La présidente de la Commission du Genre, Famille et Enfant de l’Assemblée nationale, Christelle Vuanga a organisé, le mercredi 18 mai 2022 à Kinshasa, un atelier de plaidoyer dans la salle des spectacles du Palais de peuple. En effet, cet atelier de plaidoyer organisé à l’intention des députés nationaux avait pour but de permettre aux parlementaires de s’approprier le projet de loi sur la traite des personnes en République démocratique du Congo, afin d’avoir de la matière et des arguments pour le défendre pendant la grande plénière et en commission.

« On s’attend qu’il y ait une loi qui va combler le vide juridique parce que la République démocratique du Congo n’a pas une loi spécifique qui peut réprimer la traite des personnes. Nous sommes heureux que cette loi ait été envoyée directement vers ma Commission, ce qui explique que la majorité de ces victimes sont soit des femmes et des enfants », a déclaré Christelle Vianga.

Le conseiller technique de l’Organisation Internationale pour les migrations (OIM), Fils-Lien Ely Thelot a, au nom de chef de mission, signifié que depuis deux années son organisation sensibilise la population aux différentes pratiques pouvant être assimilées à de la traite des personnes en RDC. Pour ce faire, l’OMS accompagne les victimes de cette violation grave de la dignité humaine et offre à ces dernières une assistance holistique en vue de leur réinsertion sociale. « Aujourd’hui, tous les acteurs de la première ligne dans la lutte contre la traite des personnes sont unanimes à reconnaître que l’urgence porte sur la criminalisation de la traite des personnes sur l’ensemble du territoire congolais. Il faut une loi spécifique qui permet de poursuivre et de condamner les trafiquants d’êtres humains en RDC », a-t-il martelé.

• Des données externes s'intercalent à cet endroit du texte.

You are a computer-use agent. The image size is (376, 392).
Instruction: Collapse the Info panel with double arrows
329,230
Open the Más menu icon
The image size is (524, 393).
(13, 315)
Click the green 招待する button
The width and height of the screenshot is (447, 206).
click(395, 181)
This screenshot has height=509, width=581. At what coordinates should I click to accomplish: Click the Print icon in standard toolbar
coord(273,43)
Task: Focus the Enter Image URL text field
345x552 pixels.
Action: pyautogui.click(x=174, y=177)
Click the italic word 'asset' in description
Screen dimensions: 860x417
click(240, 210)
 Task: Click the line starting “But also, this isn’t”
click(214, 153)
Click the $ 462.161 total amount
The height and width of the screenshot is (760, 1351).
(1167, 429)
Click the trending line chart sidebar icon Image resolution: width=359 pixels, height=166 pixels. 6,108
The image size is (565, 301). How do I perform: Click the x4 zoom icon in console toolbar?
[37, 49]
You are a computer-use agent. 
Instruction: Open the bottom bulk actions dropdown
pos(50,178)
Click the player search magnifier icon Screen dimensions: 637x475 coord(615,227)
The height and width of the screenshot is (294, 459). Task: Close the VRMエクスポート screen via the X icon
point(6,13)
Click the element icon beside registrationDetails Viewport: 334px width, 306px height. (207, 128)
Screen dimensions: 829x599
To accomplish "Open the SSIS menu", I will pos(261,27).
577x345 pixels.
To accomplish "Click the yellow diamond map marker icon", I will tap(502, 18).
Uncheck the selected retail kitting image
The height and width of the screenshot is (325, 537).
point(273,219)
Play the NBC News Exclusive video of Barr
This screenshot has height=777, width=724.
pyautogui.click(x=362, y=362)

Il a également salué les efforts du chef de l’Etat congolais et des membres du gouvernement pour combattre la traite des personnes dans le pays au cours de ces trois dernières années. Une volonté politique manifestée, notamment par la création de l’Agence pour la prévention et la lutte contre la traite des personnes (APLTP), l’élaboration de la stratégie nationale, la mise en place des mécanismes de référencement des victimes et l’instauration d’un centre d’appel gratuit pour dénoncer les cas de traite.

Représentant la Coordonnatrice de l’APLTP, Eric Kuku a souligné que le vote de ce projet de loi rentrera dans l’histoire de la RDC qui, pour la première fois, aura une loi répressive à portée générale relative aux infractions en matière de traite des personnes. Pour lui, ce projet de loi établi par le ministre des droits humains, adopté en conseil des ministres et transmis à l’Assemblée nationale, a l’avantage d’enrichir le code pénal congolais. Cela, en y ajoutant un arsenal des infractions en matière de traite des personnes visant essentiellement la protection de la dignité humaine telle que consacrée dans l’article 16 de la constitution.